In the past 20 years, new knowledge on how the stomach produces acid, what causes ulcers, and how the LES protects the esophagus from acid has revolutionized treatment. Antacids may be adequate for management of occasional heartburn, but when it becomes chronic, specific drugs are indicated. H2 receptor blockers like Pepcid and Zantac reduce acid production but they don't work as quickly as antacids. They should be taken 30 minutes before meals and prior to bedtime. Another group of drugs called proton-pump inhibitors are most effective. Omeprazole, Prevacid, and others are available. Most of them require a prescription. They work to suppress acid and also to heal injury in the esophagus.

Medical attention is warranted for frequent or severe symptoms. Heartburn that occurs several times a week, that returns soon after antacids have provided relief, and heartburn that awakens at night requires testing. Burning of the pharynx and larynx, also silent, can cause chronic coughing and injury to the lungs. Over a chronic period, damage to the esophageal lining can cause ulcers, bleeding, and eventual narrowing that will

require intervention. In a small percentage of cases, repeated damage in the esophagus leads to a diagnosis of Barrett's esophagus, a particular change in the lining cells that is precancerous. When damage is severe, surgery for removal of the affected section of the esophagus is needed.

Definitive diagnosis is made by endoscopy - a slender tube with a camera is inserted into the esophagus and stomach via the mouth and visualization and videography carried out with biopsy of suspicious areas. This provides the baseline for treatment. Computer-based pressure testing, manomety and motility studies, provide further valuable information about the weakness or incompetence of the LES.

More patients are being selected for surgery when it is evident that the valve between the stomach and esophagus is weak or incompetent, leading to repeated episodes of reflux through the day and increasingly during the night. Reflux can be silent, that is, there are no recognized episodes of heartburn. Silent reflux also causes repeated throat infections, and can damage the vocal cords, resulting in hoarseness or chronic cough, and can even damage teeth.

Carefully selected patients, on the basis of history and relevant tests, a trial of diet and medications, when indicated, are offered surgery to prevent ongoing reflux. The so-called fundoplication operation can be done through a laparoscope when the stomach is wrapped around the lower end of the esophagus; a collar-like segment results and reflux is permanently ameliorated. Some cases require open surgery to achieve this objective. Severe reflux disease, when diagnosed and treated, still requires a lifetime of medical follow-up.

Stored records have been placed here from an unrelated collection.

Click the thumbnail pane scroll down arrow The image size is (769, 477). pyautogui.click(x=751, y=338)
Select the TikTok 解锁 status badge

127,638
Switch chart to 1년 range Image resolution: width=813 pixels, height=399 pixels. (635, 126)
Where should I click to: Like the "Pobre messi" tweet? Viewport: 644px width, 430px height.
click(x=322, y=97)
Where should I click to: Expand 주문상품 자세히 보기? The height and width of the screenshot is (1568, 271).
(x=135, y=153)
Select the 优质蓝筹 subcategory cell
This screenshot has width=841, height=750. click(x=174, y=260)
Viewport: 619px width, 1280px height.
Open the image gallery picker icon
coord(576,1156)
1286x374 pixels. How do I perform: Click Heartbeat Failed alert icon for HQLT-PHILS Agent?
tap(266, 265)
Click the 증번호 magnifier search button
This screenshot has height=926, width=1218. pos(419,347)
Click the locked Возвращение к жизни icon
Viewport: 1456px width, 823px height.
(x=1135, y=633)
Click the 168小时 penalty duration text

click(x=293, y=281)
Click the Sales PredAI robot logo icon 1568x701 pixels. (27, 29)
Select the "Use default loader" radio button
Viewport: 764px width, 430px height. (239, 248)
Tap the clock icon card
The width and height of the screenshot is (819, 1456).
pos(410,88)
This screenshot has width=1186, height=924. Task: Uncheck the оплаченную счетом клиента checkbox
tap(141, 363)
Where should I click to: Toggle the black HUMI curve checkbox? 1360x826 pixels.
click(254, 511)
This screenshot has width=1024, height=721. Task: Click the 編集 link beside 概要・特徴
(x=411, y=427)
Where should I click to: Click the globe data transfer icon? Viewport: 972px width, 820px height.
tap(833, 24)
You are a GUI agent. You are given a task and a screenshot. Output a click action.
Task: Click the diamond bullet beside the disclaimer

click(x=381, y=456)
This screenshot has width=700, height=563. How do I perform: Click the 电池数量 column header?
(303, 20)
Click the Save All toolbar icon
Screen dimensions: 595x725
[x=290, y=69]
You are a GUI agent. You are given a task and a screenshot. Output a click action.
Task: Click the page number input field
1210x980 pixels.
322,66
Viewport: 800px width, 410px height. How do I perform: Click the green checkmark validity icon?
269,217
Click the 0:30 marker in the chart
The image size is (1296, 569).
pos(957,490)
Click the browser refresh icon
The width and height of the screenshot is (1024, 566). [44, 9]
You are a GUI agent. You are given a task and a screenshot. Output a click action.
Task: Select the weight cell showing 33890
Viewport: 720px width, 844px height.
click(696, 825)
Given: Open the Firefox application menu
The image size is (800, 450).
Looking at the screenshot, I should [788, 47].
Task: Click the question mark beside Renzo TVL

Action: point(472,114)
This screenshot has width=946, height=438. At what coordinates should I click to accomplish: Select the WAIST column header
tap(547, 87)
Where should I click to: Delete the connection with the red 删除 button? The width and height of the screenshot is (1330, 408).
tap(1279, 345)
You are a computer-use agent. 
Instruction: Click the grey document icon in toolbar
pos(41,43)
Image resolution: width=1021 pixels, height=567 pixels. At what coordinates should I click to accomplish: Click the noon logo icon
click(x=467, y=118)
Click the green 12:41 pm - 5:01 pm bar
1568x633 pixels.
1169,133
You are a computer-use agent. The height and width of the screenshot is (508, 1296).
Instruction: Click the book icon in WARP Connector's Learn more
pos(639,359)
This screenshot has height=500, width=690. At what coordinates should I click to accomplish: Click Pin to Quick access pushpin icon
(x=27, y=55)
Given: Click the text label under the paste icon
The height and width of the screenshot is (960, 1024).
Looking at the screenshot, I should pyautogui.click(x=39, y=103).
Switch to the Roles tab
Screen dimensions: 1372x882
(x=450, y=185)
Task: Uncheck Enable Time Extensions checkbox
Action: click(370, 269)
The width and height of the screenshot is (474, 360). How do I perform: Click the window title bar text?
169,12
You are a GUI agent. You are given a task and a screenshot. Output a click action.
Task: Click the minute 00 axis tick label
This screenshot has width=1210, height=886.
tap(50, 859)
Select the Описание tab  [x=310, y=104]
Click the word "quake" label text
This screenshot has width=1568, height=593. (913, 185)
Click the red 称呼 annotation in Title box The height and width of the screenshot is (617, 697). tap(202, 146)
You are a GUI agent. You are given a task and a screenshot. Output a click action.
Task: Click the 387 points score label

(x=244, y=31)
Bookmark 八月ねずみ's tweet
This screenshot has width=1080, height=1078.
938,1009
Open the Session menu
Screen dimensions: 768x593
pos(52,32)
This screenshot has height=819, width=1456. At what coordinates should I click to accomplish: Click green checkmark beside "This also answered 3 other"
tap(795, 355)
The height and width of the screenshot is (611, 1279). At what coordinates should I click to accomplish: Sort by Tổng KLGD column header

GERD is mostly related to the aging process, although the condition is seen in children and adolescents who are born with a weak gastroesophageal valve mechanism. Commonly associated with a hiatal hernia, reflux can occur in the presence of this condition or even without it. The hiatal hernia is an anatomical condition where the upper portion of the stomach is able to enter the lower chest, sliding in and out of the opening where the esophagus enters the abdominal cavity. GERD is best evaluated and assessed by a qualified gastroenterologist. Referral to a surgeon specializing in these types of procedures becomes relevant when there are indicators that surgery will be necessary.

Dr. Silva is a professor of surgery at Wayne State University and a resident of Woodbluff on Mackinac Island.